Les lampions du 2ème Congrès régional des experts-comptables de l’espace UEMOA se sont éteins à l’hôtel le King FADH de Dakar qui a abrité l’événement les 20 au 21 septembre 2018. Au cœur de leurs travaux, figurait en bonne place la formalisation des PME et TPE du secteur informel.
Par Bacary SEYDI
Co-organisée par l’Ordre National des Experts Comptables et Comptables Agrées du Sénégal (ONECCA) et le Conseil Permanent de la Profession Comptable de l’UEMOA (CPPC) qui regroupe l’ensemble des huit Ordres d’expertise comptable de l’UEMOA, cette deuxième édition a réuni autour du thème « L’expert-comptable créateur de valeur » plus de deux cent participants venus des quatre coins d’Afrique, d’Europe et d’Amérique, pour des échanges d’expériences de bonnes pratiques et des réflexions sur la contribution des professionnels de l’expertise comptable au processus de développement économique du continent africain au-delà de l’UEMOA.
Apres avoir démontré leurs apports dans le processus de création de valeur aux cotés de leurs clients (entreprises, Etats, investisseurs, banques et établissements financiers, bailleurs de fonds etc), et souligné à grands traits leur rôle dans la mise en œuvre des reformes initiées dans les espaces UEMOA et OHADA visant à améliorer le climat des affaires et la gouvernance des finances publiques, les experts comptables ont planché sur une préoccupation partagée des Etats et de l’ensemble des acteurs du développement : la migration du secteur informel vers le secteur formel.
Comme l’a rappelé la Présidente de l’ONECCA Madame Marie BA dans son allocution de bienvenue, le dernier Recensement Général des Entreprises (RGE) au Sénégal effectué par l’ANSD en fin 2016 a révélé que « 97% du tissu des PME sénégalaises opèrent dans l’informel » ; ce qui à ses yeux, constitue « une grande équation posée aux politiques de transformation structurelle de nos économies et d’amélioration de la compétitivité des entreprises locales. ». A en croire la Présidente de l’ONECCA, l’instauration du Visa de l’expert-comptable sur les états financiers des entreprises préalablement à leurs dépôts auprès des Administrations fiscales dans l’espace UEMOA, est une première porte d’entrée de la profession comptable dans les PME du Secteur informel.

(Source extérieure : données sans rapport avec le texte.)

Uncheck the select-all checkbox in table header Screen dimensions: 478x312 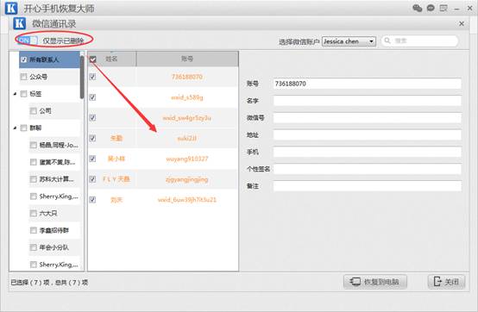[x=92, y=59]
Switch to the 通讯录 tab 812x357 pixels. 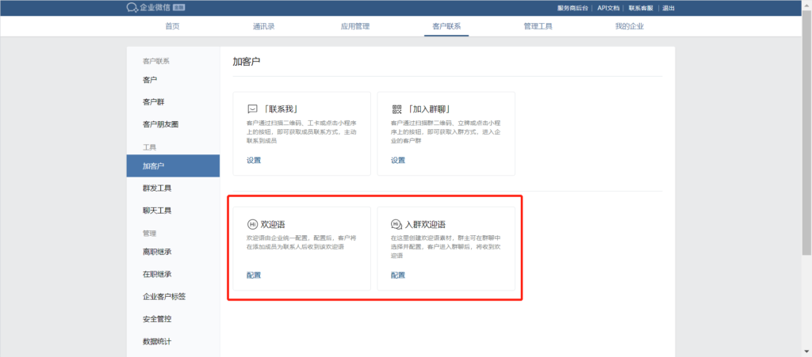click(x=264, y=26)
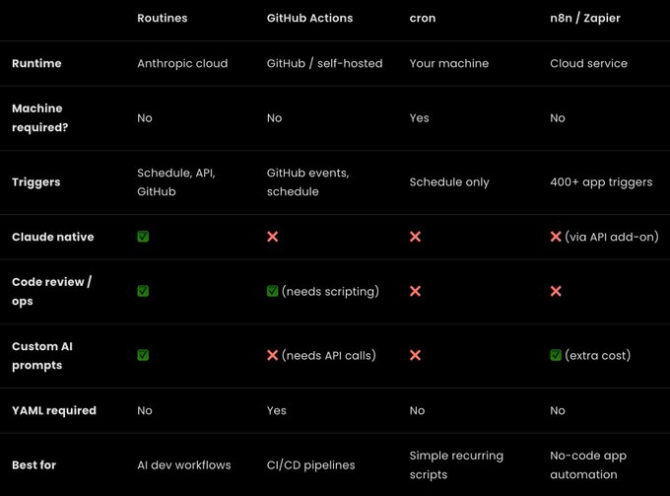Select the n8n / Zapier column header
This screenshot has width=670, height=496.
coord(585,18)
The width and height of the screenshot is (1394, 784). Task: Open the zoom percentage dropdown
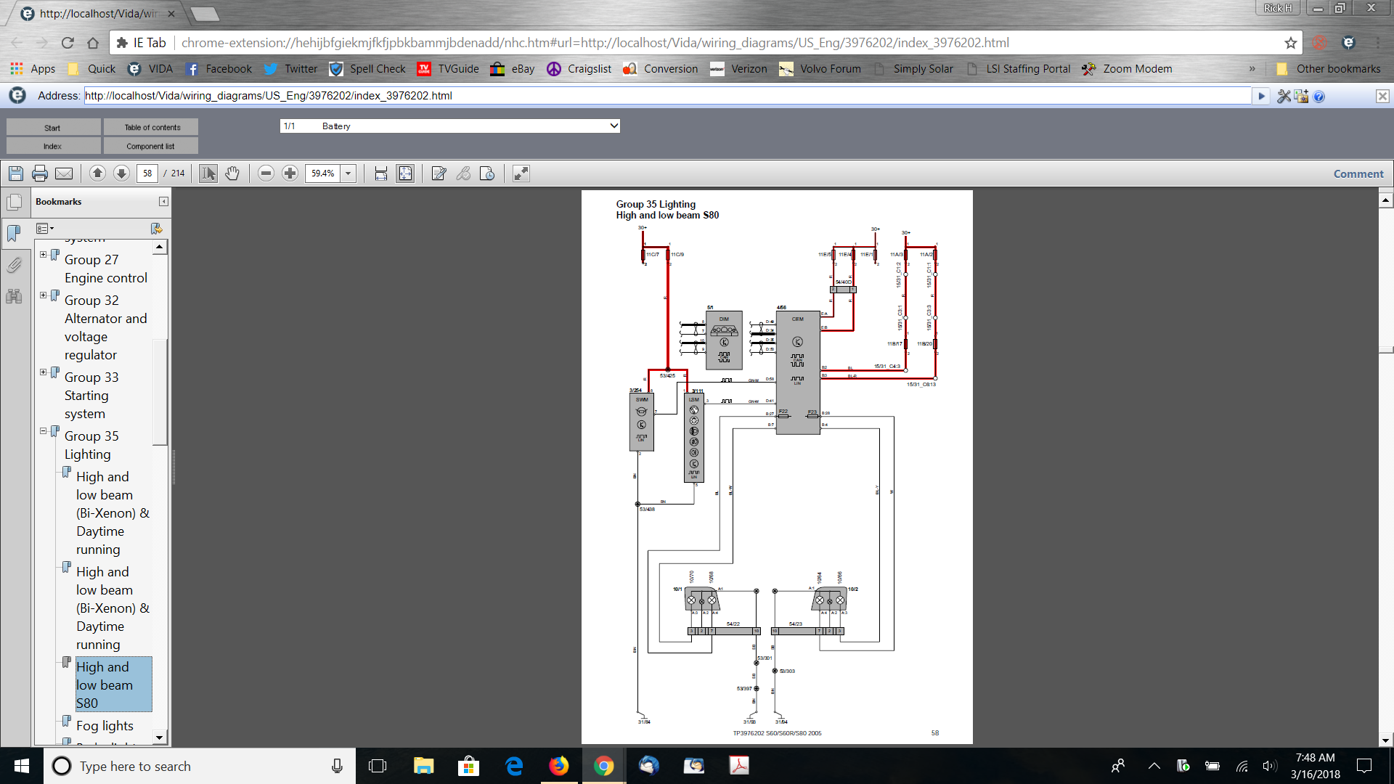[349, 173]
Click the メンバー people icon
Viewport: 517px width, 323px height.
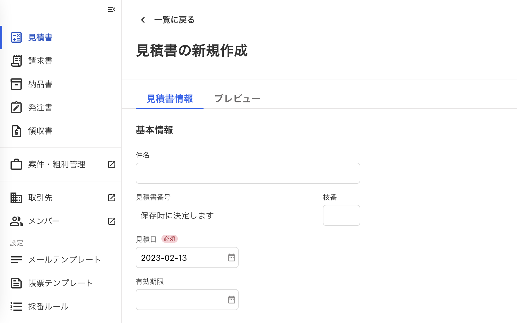pyautogui.click(x=16, y=221)
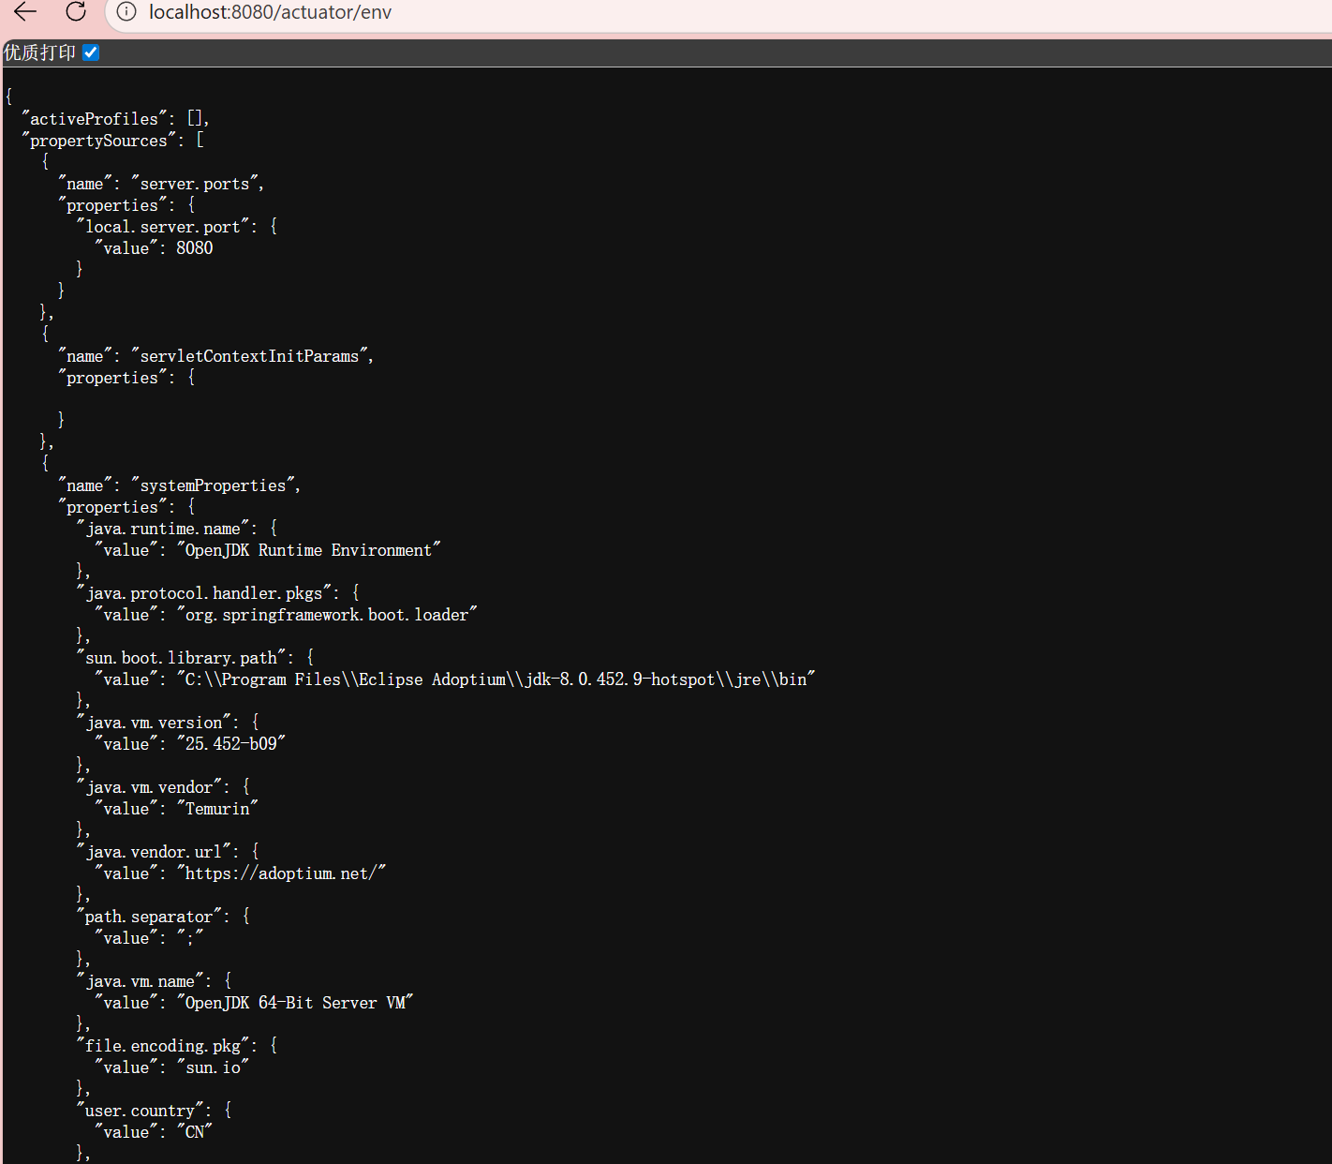Click the "servletContextInitParams" value
1332x1164 pixels.
(249, 356)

C’est une opportunité pour les experts-comptables de s’attaquer aux PME du secteur informel ; pas seulement pour des missions comptables mais beaucoup plus pour les accompagner à améliorer leur gestion et leur gouvernance et d’en faire de futurs champions.
Le premier ministre de la république du Sénégal, monsieur Mahammad Boune Abdalah Dionne venu présider la rencontre, n’y est pas allé par quatre chemins pour inviter les experts-comptables à venir à la rescousse des Etats pour formaliser ce maillon important des économies africaines : « Vous pouvez, et vous devez le faire ». Il est allé même plus loin en leur indiquant par où commencer. «Je voudrais saisir cette occasion pour faire un appel à votre profession. Nous disposons, à travers l’OHADA, un puissant instrument pour faciliter la transition entre le secteur informel et le secteur structuré à savoir le statut de l’entreprenant. Je pense que vous pouvez davantage le promouvoir et le vulgariser. Vous créerez ainsi davantage de valeurs dans l’économie nationale» a-t-il lancé aux experts comptables.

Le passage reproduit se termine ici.